By Eq. (7) of Theorem 1, we have
$\mathop \smallint \limits_{}^{} \mathop \smallint \limits_S^{} f\left( {x,y,z} \right){\rm{d}}S = \mathop \smallint \limits_{}^{} \mathop \smallint \limits_{\cal D}^{} f\left( {G\left( {r,\theta } \right)} \right)||{\bf{N}}\left( {r,\theta } \right)||{\rm{d}}r{\rm{d}}\theta $
$\mathop \smallint \limits_{}^{} \mathop \smallint \limits_S^{} f\left( {x,y,z} \right){\rm{d}}S = \mathop \smallint \limits_{\theta = 0}^{2\pi } \mathop \smallint \limits_{r = 0}^1 r\sqrt {1 + {r^2}} {\rm{d}}r{\rm{d}}\theta $
Let $t = 1 + {r^2}$. So, ${\rm{d}}t = 2r{\rm{d}}r$.

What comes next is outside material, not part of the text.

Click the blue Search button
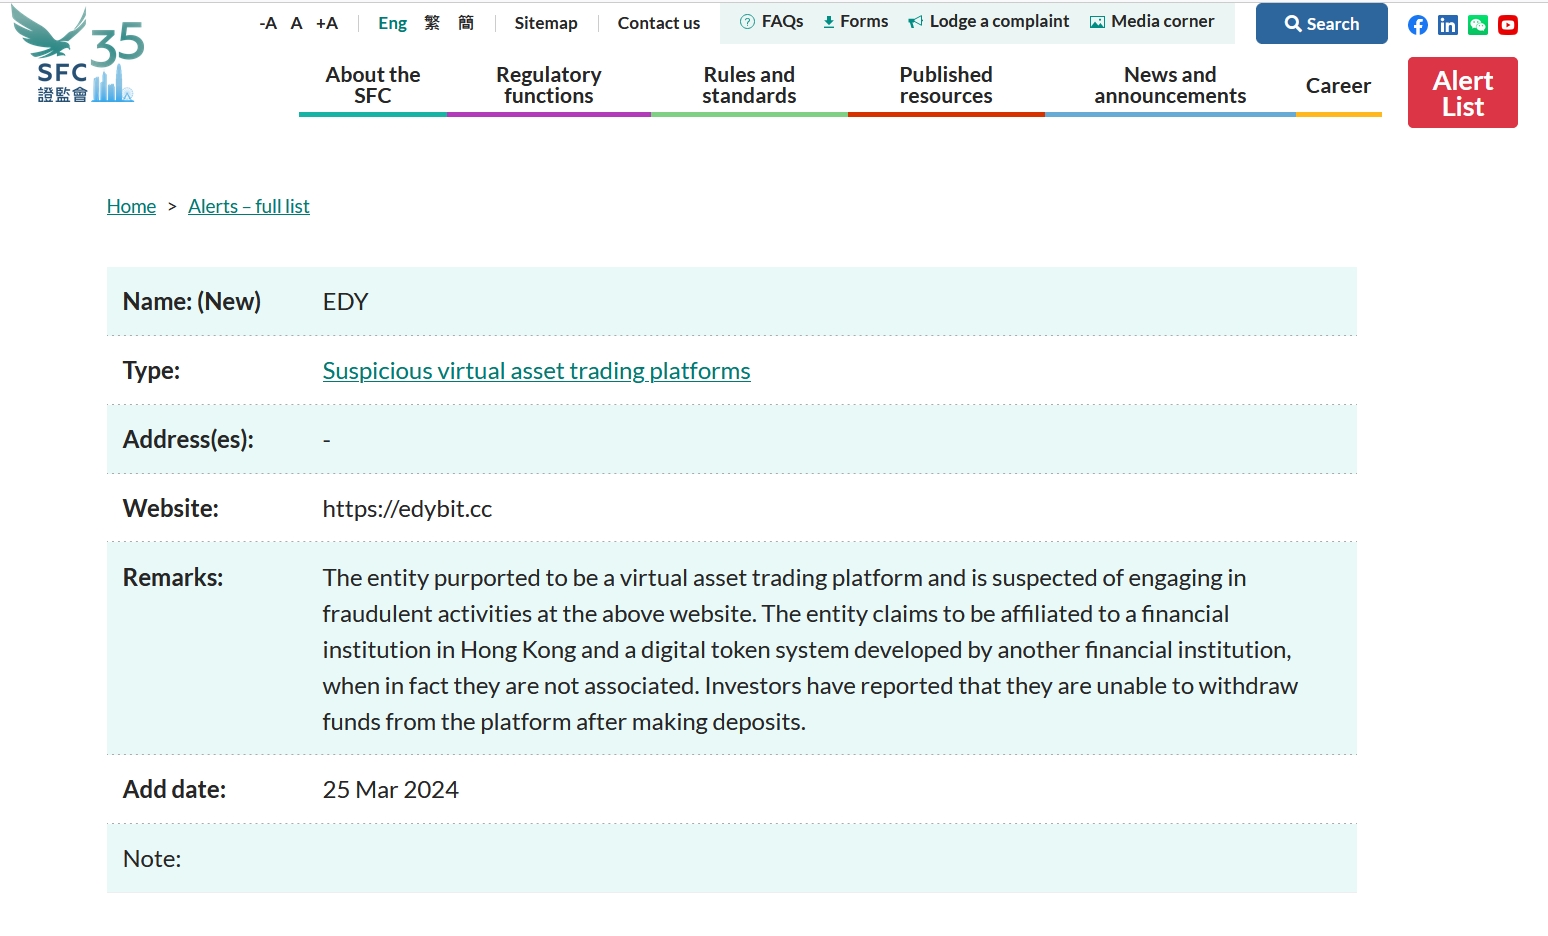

$\mathop \smallint \limits_{}^{} \mathop \smallint \limits_S^{} f\left( {x,y,z} \right){\rm{d}}S = \frac{1}{2}\mathop \smallint \limits_{\theta = 0}^{2\pi } \mathop \smallint \limits_{t = 1}^2 \sqrt t {\rm{d}}t{\rm{d}}\theta $
$\mathop \smallint \limits_{}^{} \mathop \smallint \limits_S^{} f\left( {x,y,z} \right){\rm{d}}S = \frac{1}{2}\left( {2\pi } \right)\left( {\frac{2}{3}{t^{3/2}}|_1^2} \right) = \frac{2}{3}\pi \left( {2\sqrt 2 - 1} \right)$
So, $\mathop \smallint \limits_{}^{} \mathop \smallint \limits_S^{} \sqrt {{x^2} + {y^2}} {\rm{d}}S = \frac{2}{3}\pi \left( {2\sqrt 2 - 1} \right)$.